Corresponding to S161, the index data acquired in S140 includes, but is not limited to: the uplink and downlink flow, the number of active users, the success rate of TCP one-time and two-time handshaking, the failure rate of HTTP5XX, the time delay of HTTP first packet, the time delay of uplink RTT, the time delay of downlink RTT, the failure rate of COAP 5XX and the success rate of MQTT response.

S161 calculates a degree of variation of the dispersion of the numerical values of the index data, where the index data may be data of the internet of things traffic of the number of users TOPN (N is equal to 1, 2, 3, or the like).

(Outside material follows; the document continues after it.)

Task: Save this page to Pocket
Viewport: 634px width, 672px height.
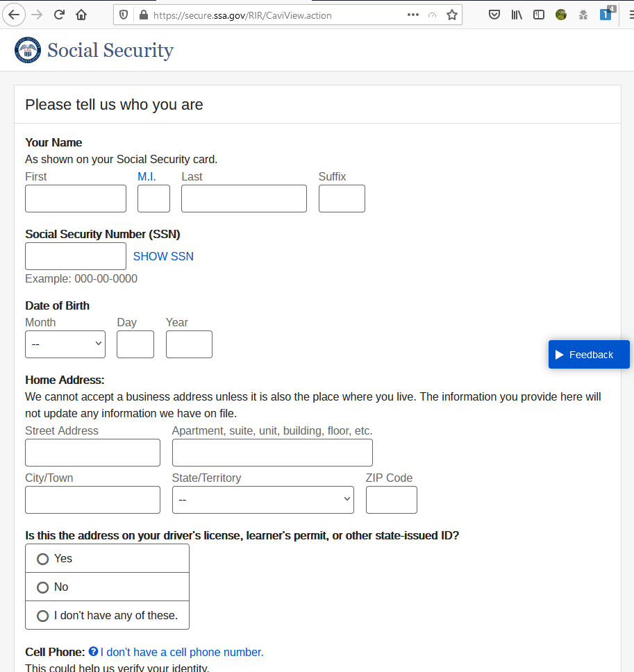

S161 includes S1611, S1612, and S1613.

S1611: and acquiring the numerical values of the index data of the latest Y time periods based on the preset period duration T from the acquired index data. The index data may be obtained by using the client ID or IP as a dimension, the preset period duration T may default to 10 minutes (or 15 minutes, 5 minutes, 1 minute, etc.), and the latest Y time periods may be the latest 5 periods (or 15 periods, 10 periods, 3 periods, etc.).

S1612: dividing the numerical values of the index data of the Y time periods into two groups of numerical values according to time, wherein the first group of numerical values are the numerical values of the index data of a first preset time period, and the second group of numerical values are the numerical values of the index data of a second preset time period, and calculating the absolute value of the difference value between the standard deviation of the first group of numerical values and the standard deviation of the second group of numerical values.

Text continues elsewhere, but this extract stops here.